En la sesión de ayer del Concejo Deliberante local, tras la lectura del acta anterior que refleja todo lo acontecido en la última sesión de la semana pasada, donde constaba la voluntad de los concejales Marcelo Cáceres y Juan Carlos Vargas de renunciar a sus cargos dentro del Cuerpo Deliberativo, se aprobó la misma, quedando desplazados los mencionados ediles.
La sesión fue eminentemente formal y normal ya que no hubo incidentes, salvo el malestar del concejal Vargas que lo obligó a retirarse intempestivamente del ámbito legislativo, en vista del desarrollo de los acontecimientos poco favorables a su interés. Aún existiendo el quorum necesario, pasaron a completarse las comisiones de labor acéfalas, a las cuales también renunciaron los ediles en discordia.

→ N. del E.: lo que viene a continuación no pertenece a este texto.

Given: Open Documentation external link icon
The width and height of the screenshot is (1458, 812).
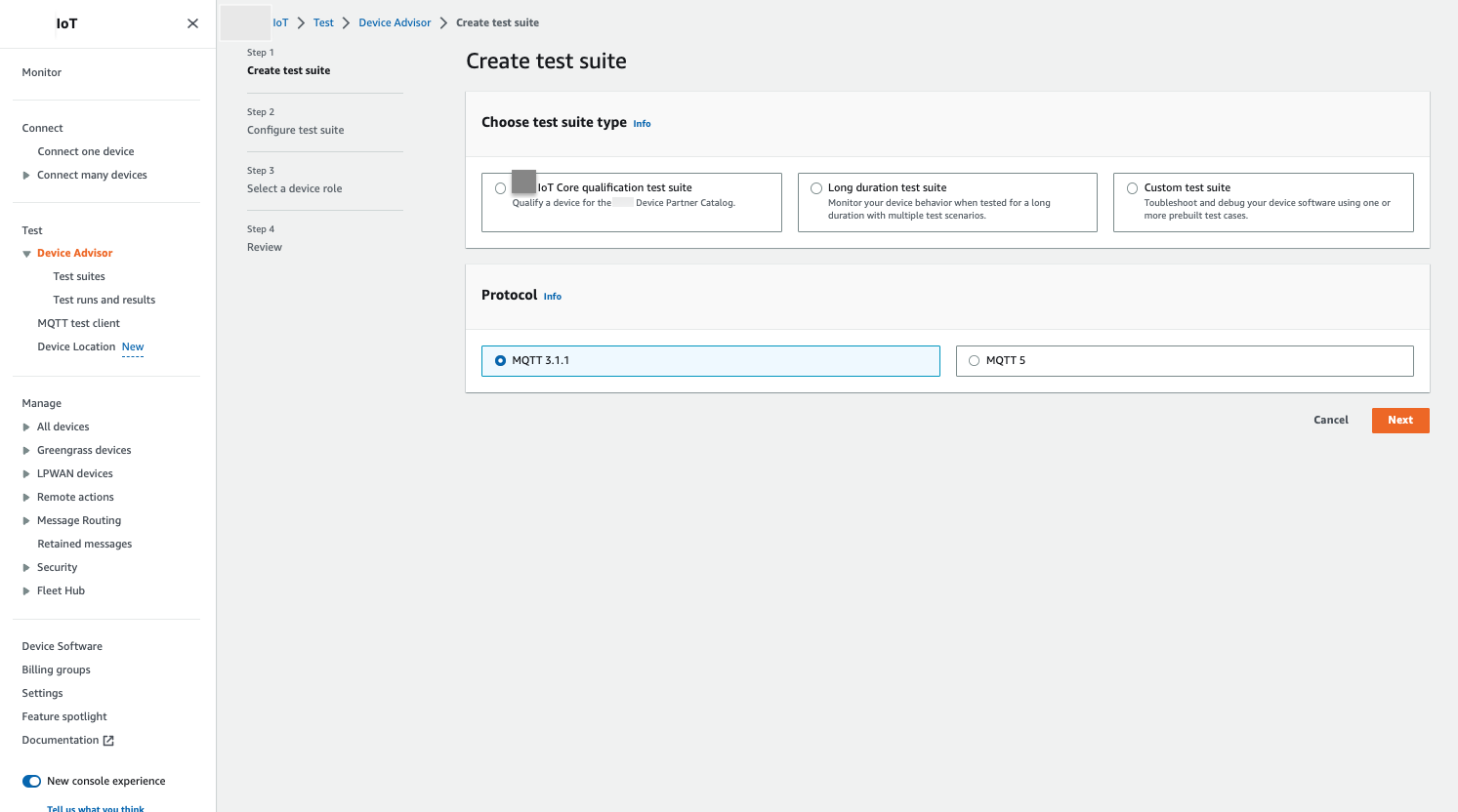Looking at the screenshot, I should click(108, 741).
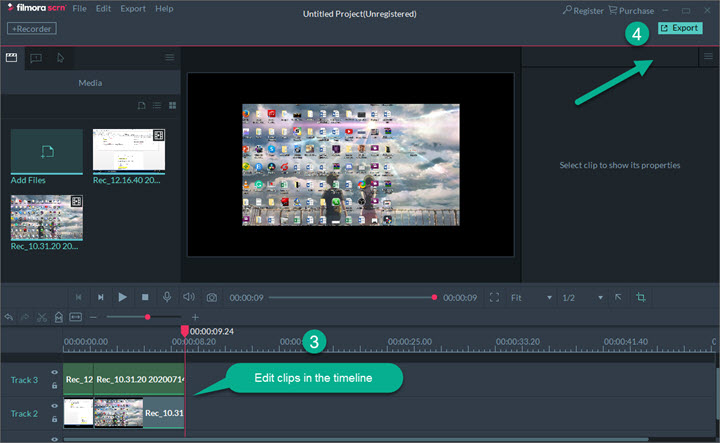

Cabe hacer notar que la moción del edil Julio Vicente Díaz proponiendo a su par y compañera de banca, Lidia Galindo, para la presidencia del cuerpo, fue aceptada sin objeciones por parte de la banca del Movimiento de Participación comunitaria Indígena, encabezada por Alfredo Quispe.
Tras esta movida de piezas como en el ajedrez, los ediles renunciantes argumentaron por los diferentes medios radiales que fueron víctimas de una jugada política, que ellos no renunciaron, que ‘los hicieron renunciar’. Argumentaron que apelarían estos procedimientos por los medios legales a fin de restablecer la estructura anterior del Cuerpo Deliberativo.